Mais comme il importe au système capitaliste que la consommation se maintienne et même croisse, alors on pousse les gens au crédit et, presque fatalement, à l'endettement. Des facteurs lourds y contribuent : le loyer ou l'hypothèque, l'automobile souvent indispensable et les enfants qu'il faut bien élever et envoyer à l'école. Ambiante, omniprésente et tonitruante, la publicité commerciale se charge du reste.
Résultat net : pour la plupart des gens, la vie quotidienne devient une sorte de cercle vicieux infernal. «Métro, boulot, dodo», disait-on naguère. «Métro, boulot, tombeau», commence-t-on à dire aujourd'hui. Le temps disponible pour des loisirs se raréfie. Et c'est pire pour l'énergie ! Après huit heures au bureau ou à l'usine et deux ou trois heures de transport, sans compter les courses et toutes les nécessités domestiques, que faire d'autre que de s'écraser devant la télé pour écouter les âneries auxquelles se ramène de plus en plus la programmation ?
Comme vous le soulignez, pour les classes dirigeantes, ce modèle de société a quelque chose d'idéal : il étouffe dans l'oeuf tout projet contestataire ou révolutionnaire. Pour joindre les deux bouts, les citoyens n'ont d'autre choix que de servir le système, que cela leur plaise ou non.
L'économie n'est vraiment plus au service de l'homme, c'est plus que jamais l'homme qui est au service de l'économie. D'où un puissant paradoxe. En effet, les néolibéraux se présentent souvent comme les champions de l'antitotalitarisme. Mais comment nier ce qu'a de profondément totalitaire le néolibéralisme triomphant ?
Le néolibéralisme réduit l'homme à un rouage de l'économie, un rouage dont on souhaite même l'élimination pure et simple quand il cesse d'être productif et rentable. Dans pareil contexte, où est le respect de la dignité humaine ?
Les cyniques sont sans doute d'avis qu'en général, les gens du peuple n'ont que faire de leur dignité humaine tant que les miettes qui tombent de la table des possédants suffisent à les nourrir. Or, c'est peut-être justement l'existence même de ce minimum-là, garant de la paix sociale, que les puissants sont en train de compromettre.

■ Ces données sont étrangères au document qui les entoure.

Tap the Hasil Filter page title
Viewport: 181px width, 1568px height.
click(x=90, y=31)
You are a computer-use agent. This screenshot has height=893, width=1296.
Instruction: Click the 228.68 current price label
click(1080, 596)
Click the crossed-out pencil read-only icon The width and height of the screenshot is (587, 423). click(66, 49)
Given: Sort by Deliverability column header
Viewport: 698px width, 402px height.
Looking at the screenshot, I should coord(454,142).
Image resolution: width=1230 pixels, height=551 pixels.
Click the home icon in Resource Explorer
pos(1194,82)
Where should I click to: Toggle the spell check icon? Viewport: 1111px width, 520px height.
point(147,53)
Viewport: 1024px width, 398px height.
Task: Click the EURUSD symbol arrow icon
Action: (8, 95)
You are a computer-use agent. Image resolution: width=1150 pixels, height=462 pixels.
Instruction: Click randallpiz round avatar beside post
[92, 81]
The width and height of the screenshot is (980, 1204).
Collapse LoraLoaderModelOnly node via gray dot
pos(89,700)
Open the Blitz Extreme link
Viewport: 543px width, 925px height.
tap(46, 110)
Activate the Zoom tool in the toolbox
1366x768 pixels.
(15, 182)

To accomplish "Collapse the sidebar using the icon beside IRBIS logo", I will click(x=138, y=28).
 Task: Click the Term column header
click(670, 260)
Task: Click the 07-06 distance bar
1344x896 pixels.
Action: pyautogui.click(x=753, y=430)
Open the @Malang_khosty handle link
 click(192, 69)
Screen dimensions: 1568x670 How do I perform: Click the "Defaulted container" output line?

Mais, même si ce n'était pas le cas, même si le minimum de miettes demeure, il y aura toujours une limite à bafouer la dignité humaine et c'est pourquoi, après des décennies de compression, après des décennies à transformer la cité en termitière, nul besoin d'une boule de cristal pour entrevoir une explosion. Une explosion que, contraiment à Mai 68, le capitalisme aura sans doute bien du mal à travestir en une crise d'hédonisme des plus conforme à ses intérêts.
Luc Potvin
Verdun
Raymond Poulin Répondre
16 décembre 2010«Si Socrate vivait encore aujourd’hui, il conclurait certainement que les inégalités sociales nuisent aux affaires de la Cité ».. et l’oligarchie lui ferait boire un gallon de cigüe par le procédé de la quasi-noyade (waterboarding). «A-t-on idée de laisser ce vieux subversif enquiquiner les gens de bien en corrompant le caractère des pauvres!», comme aurait pu le dire un gras dans les Rougon-Macquart.